Besonders auffällig und beunruhigend und zugleich ein Indikator für die wachsenden wirtschaftlichen Schieflagen der Betreiber von Pflegeinrichtungen und -diensten ist die Zunahme der Schließungsdynamik, die seit längerem beobachtet werden muss. Bereits 2023 wurde beispielsweise berichtet: 2022 haben 142 Pflegeheime schließen müssen – in den ersten drei Monaten des Jahres 2023 waren es bereits 200, so Ingrid Bertram in ihrem Beitrag Warum immer mehr Pflegeheime pleitegehen, der am 11.09.2023 veröffentlicht wurde. Aus dem bevölkerungsreichsten Bundesland Nordrhein-Westfalen wurde die gleiche Entwicklung berichtet: »Alleine im ersten Quartal 2023 gab es in den NRW-Pflegeheimen mehr Insolvenzen als im ganzen Vorjahr. Auch im zweiten Quartal hält der Trend an … Laut NRW-Gesundheitsministerium mussten 27 Einrichtungen der Pflegebranche Insolvenz einreichen – zwei mehr als im ganzen Jahr 2022. Darunter auch extreme Fälle, wie der des Hauses Elisabeth in Solingen. Das Pflegeheim musste Mitte Mai schließen, 32 Pflegebedürftige verloren ihren Platz.« Allerdings wurde auch damals schon seitens des nordrhein-westfälischen Gesundheitsministers Karl-Josef Laumann (CDU) darauf hingewiesen, dass „in der ganz überwiegenden Zahl der Fälle die gemeldeten Überschuldungen nicht zu Schließungen der Leistungsangebote und einem damit verbundenen Wegfall von Plätzen in der stationären Pflege geführt haben“. So habe es oft Betreiberwechsel gegeben.

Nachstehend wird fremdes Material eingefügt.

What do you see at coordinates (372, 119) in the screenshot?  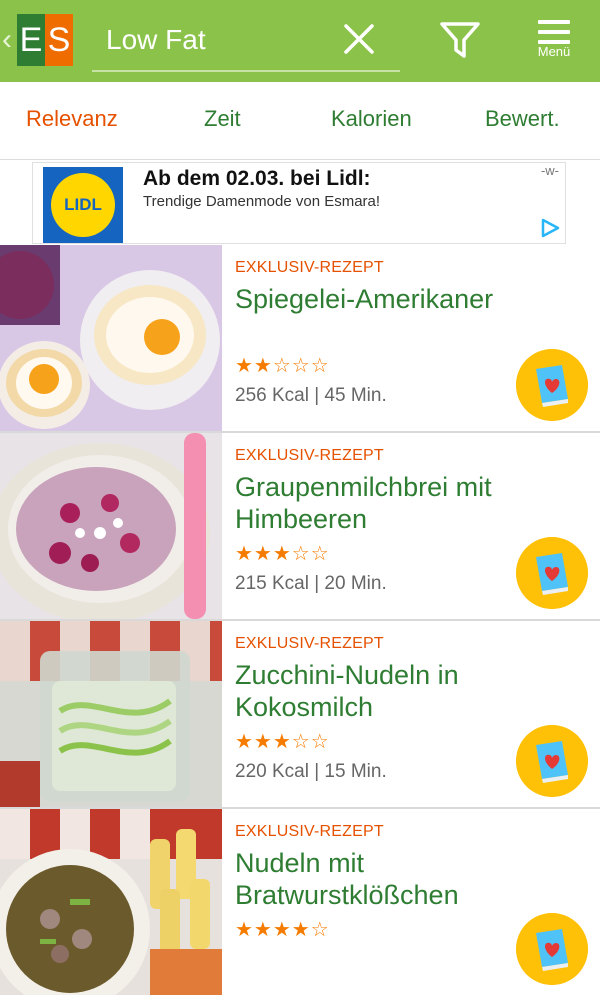 I see `tab-kalorien: Kalorien` at bounding box center [372, 119].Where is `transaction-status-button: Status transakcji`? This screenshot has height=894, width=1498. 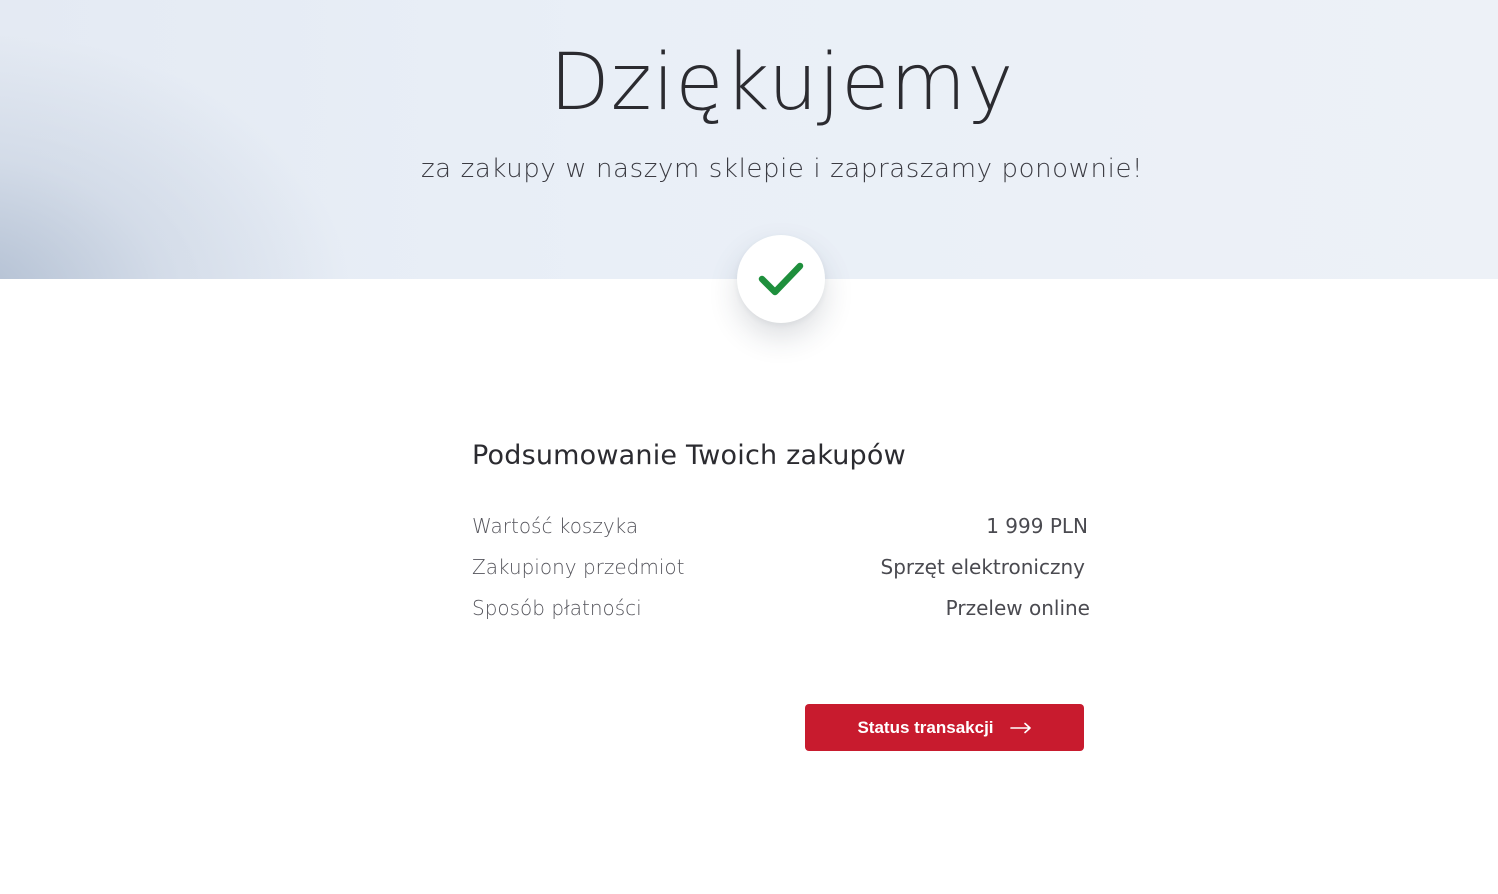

Unbestreitbar Verlierer bei den Insolvenzen und Schließungen sind die zumeist hochgradig vulnerablen pflegebedürftigen Bewohner/innen, die teilweise ohne längere Vorankündigung umziehen müssen, wenn sie bzw. ihre Angehörigen denn irgendwo anders einen Platz finden – und da kann man froh sein, überhaupt irgendeinen Ersatzplatz zu bekommen, ganz unabhängig von der Frage, ob man dort überhaupt seinen Lebensabend verbringen möchte, mit welchen Kosten und mit welcher Qualität der Versorgung man konfrontiert wird.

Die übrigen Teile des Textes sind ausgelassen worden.